▶ _Records provided_
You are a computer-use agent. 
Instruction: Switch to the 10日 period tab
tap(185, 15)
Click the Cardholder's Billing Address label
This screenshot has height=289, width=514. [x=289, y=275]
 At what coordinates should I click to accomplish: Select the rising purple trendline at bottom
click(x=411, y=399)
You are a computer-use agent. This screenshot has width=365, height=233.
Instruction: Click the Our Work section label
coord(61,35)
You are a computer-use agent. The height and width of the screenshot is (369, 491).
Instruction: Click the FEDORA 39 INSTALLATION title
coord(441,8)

...

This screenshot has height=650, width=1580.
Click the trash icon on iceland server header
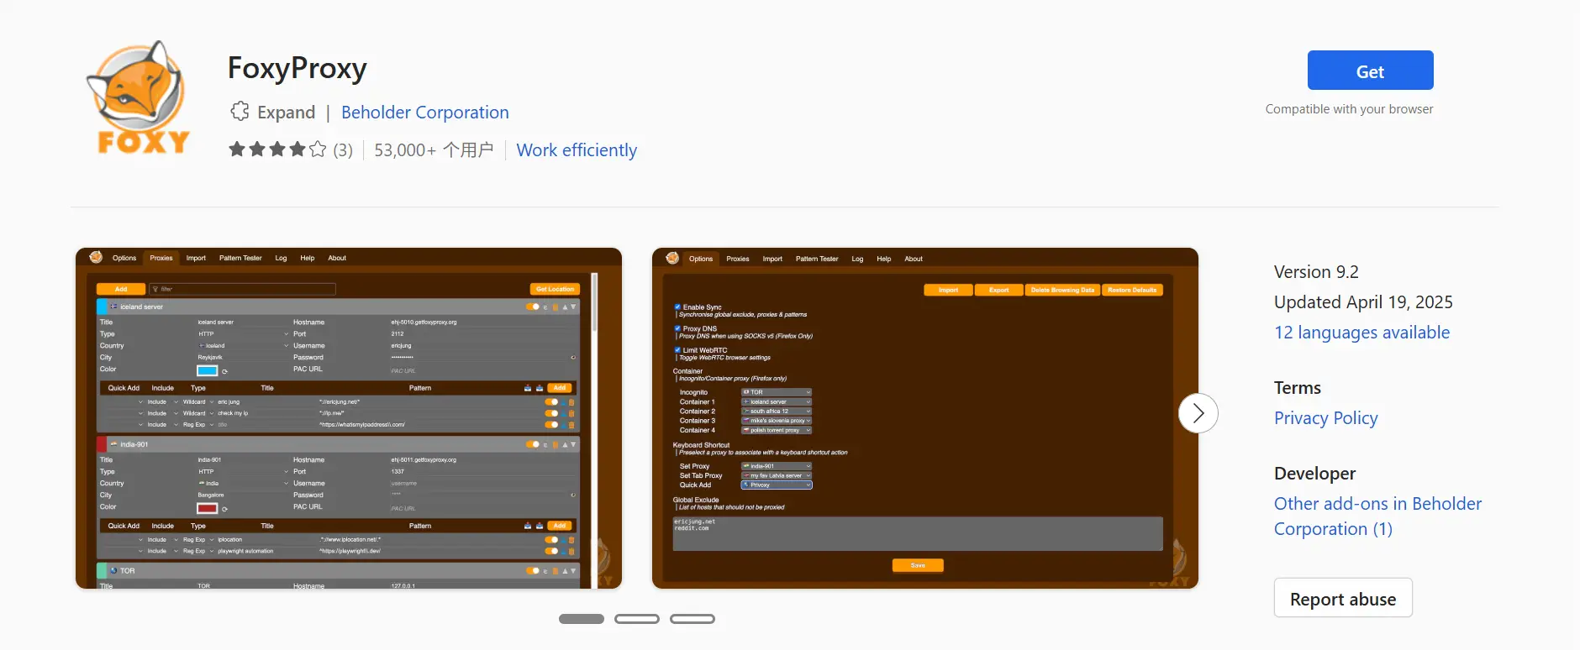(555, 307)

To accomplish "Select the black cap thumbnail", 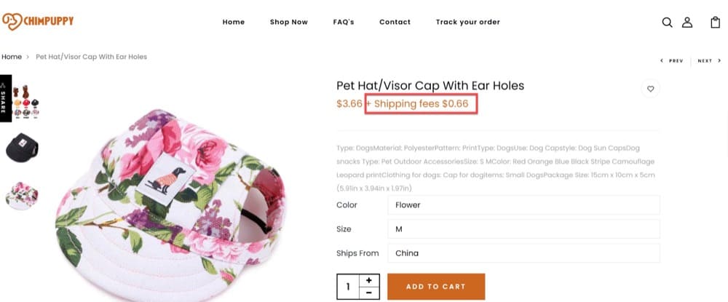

---

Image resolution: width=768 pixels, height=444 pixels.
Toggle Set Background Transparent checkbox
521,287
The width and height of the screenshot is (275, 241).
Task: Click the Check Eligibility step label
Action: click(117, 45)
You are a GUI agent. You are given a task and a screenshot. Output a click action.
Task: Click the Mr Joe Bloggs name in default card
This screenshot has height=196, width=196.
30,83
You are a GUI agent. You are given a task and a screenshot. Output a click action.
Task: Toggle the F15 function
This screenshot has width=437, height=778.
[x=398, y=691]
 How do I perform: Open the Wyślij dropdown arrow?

▶ _Directions for this task_
Your answer should consist of all lines in the listing above that contain "computer".

▶ _Expected output_
You are a computer-use agent. 
You are a computer-use agent. This screenshot has width=365, height=233.
You are a computer-use agent. The height and width of the screenshot is (369, 491).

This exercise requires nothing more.